WSRGlow
The official implementation of the Interspeech 2021 paper WSRGlow: A Glow-based Waveform Generative Model for Audio Super-Resolution. Audio samples can be found here.
Feel free to create issues or send an email to [email protected] if you have problems running the code.
Before running the code, you need to install the dependicies by pip install -r requirements.txt
.
The configs for model architecture and training scheme is saved in config.yaml
. You can overwrite some of the attributes by adding the --hparams
flag when running a command. The general way to run a python script is
python $SRC$ --config $CONFIG$ --hparams $KEY1$=$VALUE1$,$KEY2$=$VALUE2$,...
See hparams.py
for more details.
To prepare data
Before training, you need to binarize the data first. The raw wav files should be put in the hparams['raw_data_path']

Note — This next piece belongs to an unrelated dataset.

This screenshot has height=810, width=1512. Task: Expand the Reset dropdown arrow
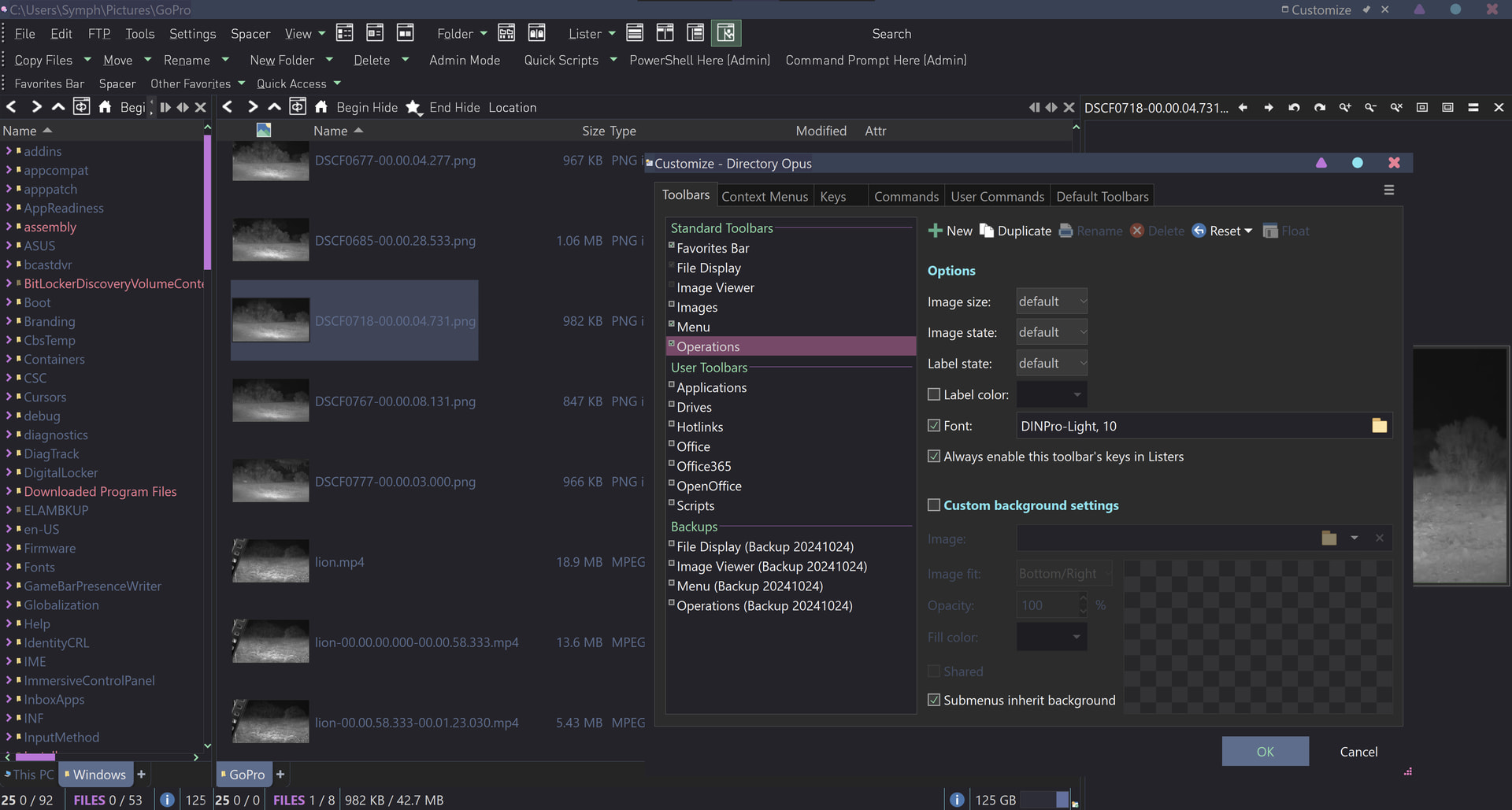(x=1248, y=231)
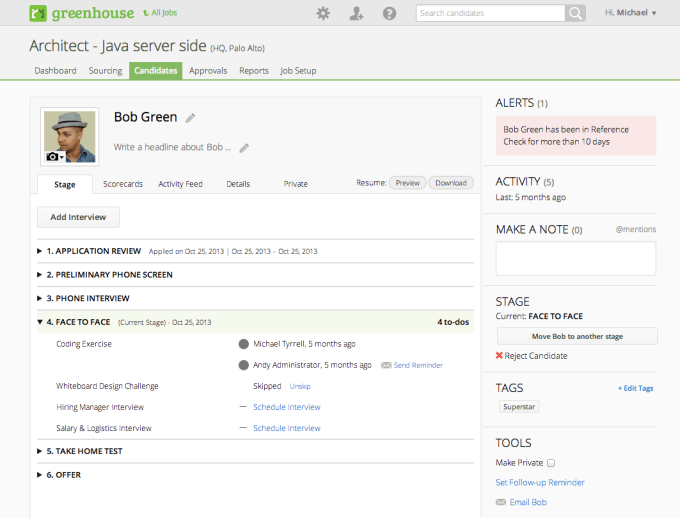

. The binarized data would be put in the hparams['binary_data_path']
.
Specifically, for the VCTK corpus, the file structure should be like
.
|--data
|--raw
|--VCTK-Corpus
|--wav48
|--$WAVS
|--checkpoints
|--wsrglow
where the model checkpoints are in checkpoints/wsrglow
.
The command to binarize is
python binarizer.py --config config.yaml
To modify the architecture of the model
The current WSRGlow model in model.py
is designed for x4 super-resolution and takes waveform, spectrogram and phase information as input.
To train
Run python train.py --config config.yaml
on a GPU.
To infer
Change the code in infer.py
to specify the checkpoint you want to load and the sample inputs you want to use for inference. Run python infer.py --config config.yaml
on a GPU, modify the code for the correct path of checkpoints and wav files.